> _DATASET ROWS_:
┌──

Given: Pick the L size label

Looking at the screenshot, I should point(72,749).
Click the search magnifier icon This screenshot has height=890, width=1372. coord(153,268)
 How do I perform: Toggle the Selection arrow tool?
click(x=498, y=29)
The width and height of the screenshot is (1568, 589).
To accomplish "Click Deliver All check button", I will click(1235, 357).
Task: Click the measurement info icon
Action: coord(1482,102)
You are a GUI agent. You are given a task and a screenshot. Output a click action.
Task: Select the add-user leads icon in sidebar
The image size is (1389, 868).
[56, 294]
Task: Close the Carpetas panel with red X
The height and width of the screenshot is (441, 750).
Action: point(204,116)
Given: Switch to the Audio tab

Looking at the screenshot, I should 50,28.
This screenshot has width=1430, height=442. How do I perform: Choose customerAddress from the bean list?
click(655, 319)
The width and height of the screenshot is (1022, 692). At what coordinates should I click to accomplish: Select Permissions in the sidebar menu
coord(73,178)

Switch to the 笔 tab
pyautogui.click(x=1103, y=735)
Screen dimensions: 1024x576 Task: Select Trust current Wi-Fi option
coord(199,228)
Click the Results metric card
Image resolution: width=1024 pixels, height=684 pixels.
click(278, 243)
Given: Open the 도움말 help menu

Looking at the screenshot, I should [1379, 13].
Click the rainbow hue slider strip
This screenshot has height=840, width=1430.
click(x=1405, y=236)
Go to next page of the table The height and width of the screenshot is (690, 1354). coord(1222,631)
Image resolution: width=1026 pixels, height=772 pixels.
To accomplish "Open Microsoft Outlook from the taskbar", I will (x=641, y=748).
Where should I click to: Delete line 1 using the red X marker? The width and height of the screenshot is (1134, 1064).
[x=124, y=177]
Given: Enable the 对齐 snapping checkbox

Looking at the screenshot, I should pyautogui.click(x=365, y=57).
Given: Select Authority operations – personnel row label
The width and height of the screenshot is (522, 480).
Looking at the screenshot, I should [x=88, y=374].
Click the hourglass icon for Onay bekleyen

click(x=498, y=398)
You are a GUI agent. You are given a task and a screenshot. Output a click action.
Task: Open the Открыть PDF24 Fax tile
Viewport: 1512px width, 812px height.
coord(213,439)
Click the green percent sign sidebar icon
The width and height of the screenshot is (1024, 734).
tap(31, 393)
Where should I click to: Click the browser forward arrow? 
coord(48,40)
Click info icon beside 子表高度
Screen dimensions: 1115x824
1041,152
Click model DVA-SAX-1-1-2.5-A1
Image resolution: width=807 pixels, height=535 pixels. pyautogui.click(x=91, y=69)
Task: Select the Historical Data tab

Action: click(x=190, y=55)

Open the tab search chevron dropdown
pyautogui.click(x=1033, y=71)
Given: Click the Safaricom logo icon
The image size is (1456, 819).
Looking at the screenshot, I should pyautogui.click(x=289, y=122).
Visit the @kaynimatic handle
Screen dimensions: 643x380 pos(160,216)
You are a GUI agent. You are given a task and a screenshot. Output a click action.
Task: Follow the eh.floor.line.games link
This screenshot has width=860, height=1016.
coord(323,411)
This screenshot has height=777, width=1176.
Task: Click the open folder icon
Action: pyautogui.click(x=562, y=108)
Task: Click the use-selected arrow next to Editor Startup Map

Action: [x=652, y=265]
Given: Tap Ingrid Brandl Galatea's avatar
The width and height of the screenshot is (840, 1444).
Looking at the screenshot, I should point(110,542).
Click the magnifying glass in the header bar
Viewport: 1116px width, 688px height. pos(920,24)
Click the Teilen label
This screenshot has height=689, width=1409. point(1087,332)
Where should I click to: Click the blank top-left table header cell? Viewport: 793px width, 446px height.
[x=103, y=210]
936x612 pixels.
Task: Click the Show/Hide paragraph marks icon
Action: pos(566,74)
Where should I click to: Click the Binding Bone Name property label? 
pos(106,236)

└──

> _THE TASK_: Reproduce the whole listing above, substituting "Where do I click to" for every occurrence of "Where should I click to" and keeping everything else the same.

> _TASK RESULT_:
Given: Pick the L size label

Looking at the screenshot, I should point(72,749).
Click the search magnifier icon This screenshot has height=890, width=1372. coord(153,268)
 How do I perform: Toggle the Selection arrow tool?
click(x=498, y=29)
The width and height of the screenshot is (1568, 589).
To accomplish "Click Deliver All check button", I will click(1235, 357).
Task: Click the measurement info icon
Action: coord(1482,102)
You are a GUI agent. You are given a task and a screenshot. Output a click action.
Task: Select the add-user leads icon in sidebar
The image size is (1389, 868).
[56, 294]
Task: Close the Carpetas panel with red X
The height and width of the screenshot is (441, 750).
Action: point(204,116)
Given: Switch to the Audio tab

Looking at the screenshot, I should 50,28.
This screenshot has width=1430, height=442. How do I perform: Choose customerAddress from the bean list?
click(655, 319)
The width and height of the screenshot is (1022, 692). At what coordinates should I click to accomplish: Select Permissions in the sidebar menu
coord(73,178)

Switch to the 笔 tab
pyautogui.click(x=1103, y=735)
Screen dimensions: 1024x576 Task: Select Trust current Wi-Fi option
coord(199,228)
Click the Results metric card
Image resolution: width=1024 pixels, height=684 pixels.
click(278, 243)
Given: Open the 도움말 help menu

Looking at the screenshot, I should [1379, 13].
Click the rainbow hue slider strip
This screenshot has height=840, width=1430.
click(x=1405, y=236)
Go to next page of the table The height and width of the screenshot is (690, 1354). coord(1222,631)
Image resolution: width=1026 pixels, height=772 pixels.
To accomplish "Open Microsoft Outlook from the taskbar", I will (x=641, y=748).
Where do I click to: Delete line 1 using the red X marker? The width and height of the screenshot is (1134, 1064).
[x=124, y=177]
Given: Enable the 对齐 snapping checkbox

Looking at the screenshot, I should pyautogui.click(x=365, y=57).
Given: Select Authority operations – personnel row label
The width and height of the screenshot is (522, 480).
Looking at the screenshot, I should [x=88, y=374].
Click the hourglass icon for Onay bekleyen

click(x=498, y=398)
You are a GUI agent. You are given a task and a screenshot. Output a click action.
Task: Open the Открыть PDF24 Fax tile
Viewport: 1512px width, 812px height.
coord(213,439)
Click the green percent sign sidebar icon
The width and height of the screenshot is (1024, 734).
tap(31, 393)
Where do I click to: Click the browser forward arrow? 
coord(48,40)
Click info icon beside 子表高度
Screen dimensions: 1115x824
1041,152
Click model DVA-SAX-1-1-2.5-A1
Image resolution: width=807 pixels, height=535 pixels. pyautogui.click(x=91, y=69)
Task: Select the Historical Data tab

Action: click(x=190, y=55)

Open the tab search chevron dropdown
pyautogui.click(x=1033, y=71)
Given: Click the Safaricom logo icon
The image size is (1456, 819).
Looking at the screenshot, I should pyautogui.click(x=289, y=122).
Visit the @kaynimatic handle
Screen dimensions: 643x380 pos(160,216)
You are a GUI agent. You are given a task and a screenshot. Output a click action.
Task: Follow the eh.floor.line.games link
This screenshot has width=860, height=1016.
coord(323,411)
This screenshot has height=777, width=1176.
Task: Click the open folder icon
Action: pyautogui.click(x=562, y=108)
Task: Click the use-selected arrow next to Editor Startup Map

Action: [x=652, y=265]
Given: Tap Ingrid Brandl Galatea's avatar
The width and height of the screenshot is (840, 1444).
Looking at the screenshot, I should point(110,542).
Click the magnifying glass in the header bar
Viewport: 1116px width, 688px height. pos(920,24)
Click the Teilen label
This screenshot has height=689, width=1409. point(1087,332)
Where do I click to: Click the blank top-left table header cell? Viewport: 793px width, 446px height.
[x=103, y=210]
936x612 pixels.
Task: Click the Show/Hide paragraph marks icon
Action: pos(566,74)
Where do I click to: Click the Binding Bone Name property label? 
pos(106,236)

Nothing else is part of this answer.